Chicken noodle soup could be thought of a system comprised of water, soluble chicken elements, chicken meat, noodles, and spices. My functions for chicken soup are warmth, nourishment, and feelings of comfort, but the function of chicken soup for a chicken may be quite different, and the function for, say, Lipton, different still. It can be thought of as a system because it has multiple components which, when combined, produce a function greater than the sum of its parts. I would not derive the same satisfaction as from eating  a bowl of chicken soup by eating a chicken, drinking a glass of water, swallowing a bunch of garlic and black pepper, and then sitting on the stove for an hour.

Exercise 1.3

List five elements for each of the following systems:

I.        steam engine
1.       Fuel
2.       Combustion chamber
3.       Boiler
4.       Water pump
5.       Water

II.      oak tree
1.       Roots
2.       Xylem
3.       Phloem
4.       Leaves
5.       Acorns

III.    Thanksgiving turkey
1.       Skin
2.       Flesh
3.       Bones
4.       Gravy
5.       Stuffing

IV.    city
1.       Roads
2.       Buildings
3.       Public officials
4.       Merchants
5.       Sewers

What is the system that has the following elements: water, gravel, 3 fish, fish feed, aquatic plants?

One such system is an aquarium.

What if we add a scuba diver to this list? Can elements entirely describe a system?

Then it’s either an ecologically poor lake or sea or a very large aquarium with a scuba diver that needs a new hobby.

Elements cannot describe a system completely for at least two reasons; one is that we have defined a system as having emergent properties that are greater than the sum of its components, and another is that we cannot ever fully describe the elements of a system; there is always another level of detail to which we could appeal (eg., human body, organs, tissues, cells, proteins, atoms, quarks, strings…).

Exercise 1.4

Look at a tree in a forest and describe the relevant hierarchy.

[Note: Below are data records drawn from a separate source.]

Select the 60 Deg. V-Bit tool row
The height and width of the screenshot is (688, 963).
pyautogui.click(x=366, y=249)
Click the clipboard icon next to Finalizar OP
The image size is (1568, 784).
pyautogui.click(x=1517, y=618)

The immediate super-system of the tree is the forest ecosystem, composed of a population of that species of tree, a community of trees and other plants, a collection of animals, fungi, etc.. Moving further up the hierarchy, the forest ecosystem fits within the global ecosystem. In the other direction, the tree’s organs—leaves, xylem, roots, etc.—are subsystems of the tree. Each of those contain tissues and within those cells, proteins, atoms, etc..

Think of an example when a system is affected by a system 3 levels above in the hierarchy, but is not affected by the system 2 levels above in the hierarchy. Is this possible?

I am going to assume that the question intends the meaning “is not being affected by the system 2 levels above in the hierarchy at the moment” because, by definition, a system can be affected by any super-system. With that caveat, using Alexi’s example of a student as a system and the class as the immediate supersystem, the department could be a system 2 levels up, and the university a system 3 levels up. If the university instituted new degree requirements, that could affect the student directly, while the interaction between the student and the department remained the same.

If a system collapses (dies off) can subsystems survive?

Sure. When an animal dies, the proteins within them survive for a time. They will eventually decay, but the sub-er-system of atoms will ultimately survive.